The Old Print Shop

Grace Bentley-Scheck

Grace Bentley-Scheck was born in Troy, New York, and currently lives in Rhode Island where she runs her studio, Sassafras Press.  She is a contemporary printmaker who uses a technique called collagraph. The basic end result of the technique is a relief block with different surface levels and textures.

The collagraph is a printing method that came about in the 1950s. It became popular among artists who had difficulties getting supplies like copper plates following World War II. The process of creating a collagraph plate is very different than most other printing techniques because the plate is created through collage. Just about any material can be used to build up a plate, but delicate papers like cardboard are often saturated in a substance, such as glue, to make the fiber rigid and prevent collapse during printing. The result is a relief block with different surface levels and textures. Depending on how hard the artist pressed the plate during printing, these textures can not only be felt by hand, but they can be seen. For instance, sandpaper leaves a very different pattern from mat board, burlap, or hardened layers of paint.

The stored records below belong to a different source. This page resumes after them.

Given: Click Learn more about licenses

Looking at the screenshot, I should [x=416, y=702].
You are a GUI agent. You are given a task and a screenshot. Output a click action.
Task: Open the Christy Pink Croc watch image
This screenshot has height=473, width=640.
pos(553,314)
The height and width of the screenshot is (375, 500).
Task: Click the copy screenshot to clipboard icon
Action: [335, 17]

Grace Bentley-Scheck has a passion for architecture. Many of her works focus on specific elements, almost as if they were a snippet of the structure's life. Other works encompass a building at large to reveal its marvels in a different fashion. New York City's dynamic architectural history has been a major influence. Her body of work seems to convey the tale of the city from its timeless historical structures to new age goliaths rising out of the concrete.

Grace Bentley-Scheck received her BFA and MFA from Alfred University, NY. She is a member of The Boston Printmakers, Society of American Graphic Artists (SAGA), Los Angeles Printmaking Society, 19 on Paper, Art League of Rhode Island, and Printmakers Network of Southern New England.  Her work is in the collections of Knoxville Museum of Art, TN; Portland Art Museum, OR; Newport Art Museum, RI; Trenton State College, NJ; Tyler Gallery, State University of NY at Oswego; Bristol Community College, MA;  Rockford College, IL; University of North Dakota at Grand Forks, among others. 

“When viewers ask how I make my prints, a friend tells them, ‘It’s magic.’  Indeed, there is a magical quality to the process by which a drawing is transformed by the printmaking process into a new entity and the same image emerges from a plate each time it is inked.  Printmaking imposes limitations which govern the choice of subject and encourages using the language of the medium to seek the essence of the subject. The daughter of a civil engineer, my fascination with the geometry of the urban space is my initial impetus in choosing subjects.  

The philosopher, Gaston Bachelard said that buildings reverberate through time.  Architecture, created by humans, is caught in the human cycle of birth, decay, and regeneration.  Some buildings, like the Old State House in Boston, become stages for momentous events.  Later generations seek to experience these sites of cultural seachanges.  Other buildings shelter ordinary family or business activities and slowly adapt to social change and the natural aging process.  In urban centers, such buildings often grow out of the debris of earlier cultures or stand next to buildings preserved from an earlier time.  When the bulldozer breaks the ground of a city lot, it opens it to the future while excavating the past.

For many years, my work has dealt with architecture as space humans enclose which becomes dynamic via its passage through time.  A sense of time is clearly understood at historic sites and is also seen in the process of renovation. Most of all, passage of time is recorded in the marks left by functional changes made in structures over many years by human design or the elements and in changing patterns of light and shadow as the sun makes its daily journey across the sky.  The processes of building a collagraph plate layer by layer and the marks that result in the printing process have been evocative in expressing these subjects.”